* [PROBLEM DESCRIPTION] Format the lines below as a two-column CSV with the headers "input" and "output." Give one row per line, with its text and its answer each in a single quoted field and line breaks replaced by spaces. Omit the pictures.
───── GIVEN DATA
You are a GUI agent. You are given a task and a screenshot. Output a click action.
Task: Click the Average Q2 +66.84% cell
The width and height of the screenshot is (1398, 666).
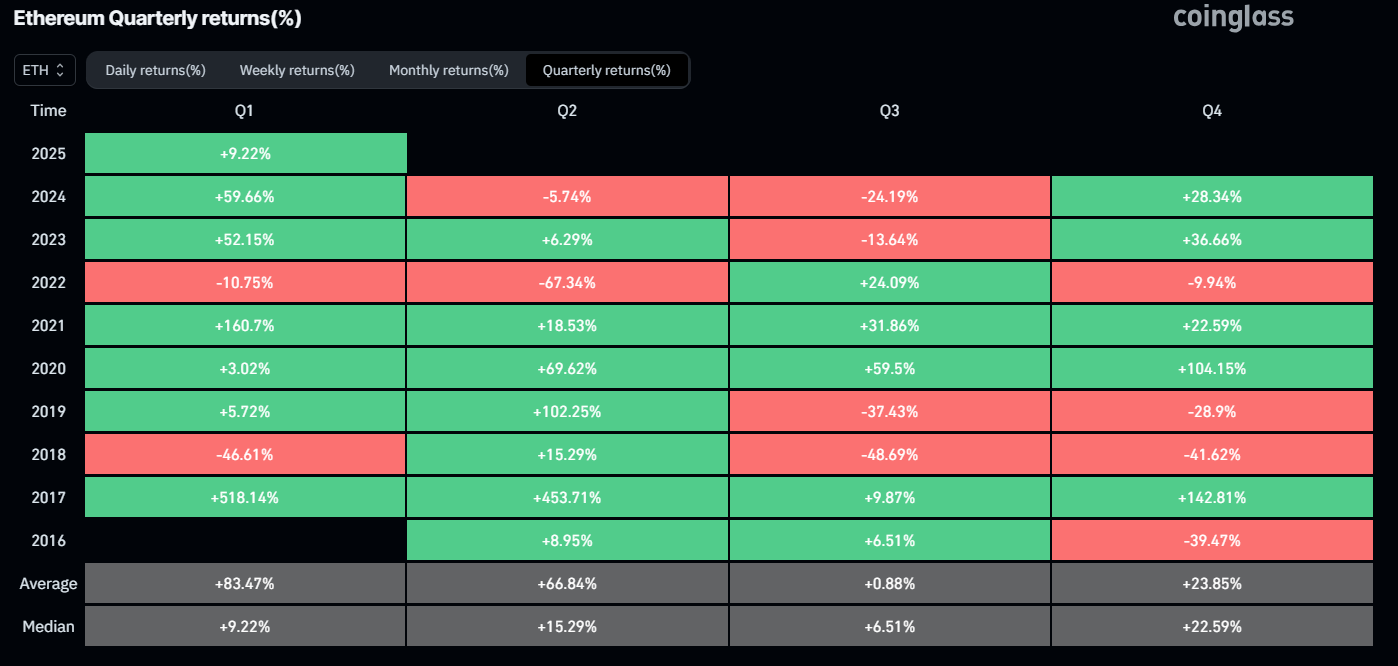pyautogui.click(x=567, y=584)
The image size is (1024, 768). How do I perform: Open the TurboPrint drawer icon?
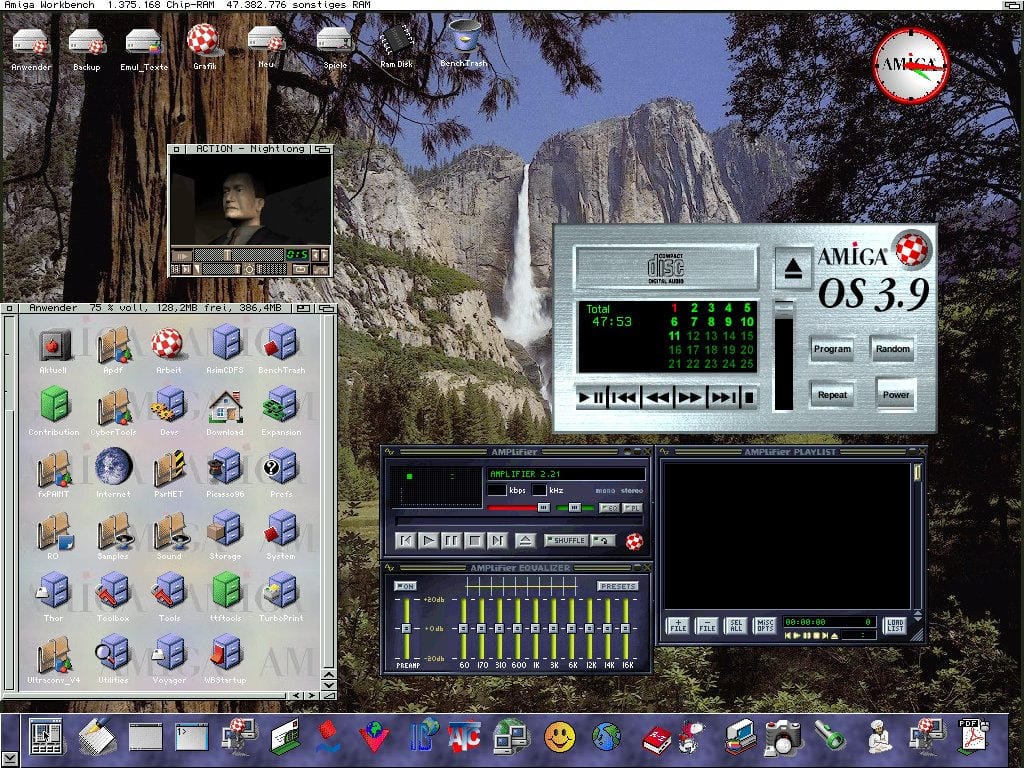coord(279,592)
──────────
* [OUTPUT FOR THIS TASK]
input,output
"You are a GUI agent. You are given a task and a screenshot. Output a click action. Task: Click the Average Q2 +66.84% cell The width and height of the screenshot is (1398, 666).","pyautogui.click(x=567, y=584)"
"The image size is (1024, 768). How do I perform: Open the TurboPrint drawer icon?","coord(279,592)"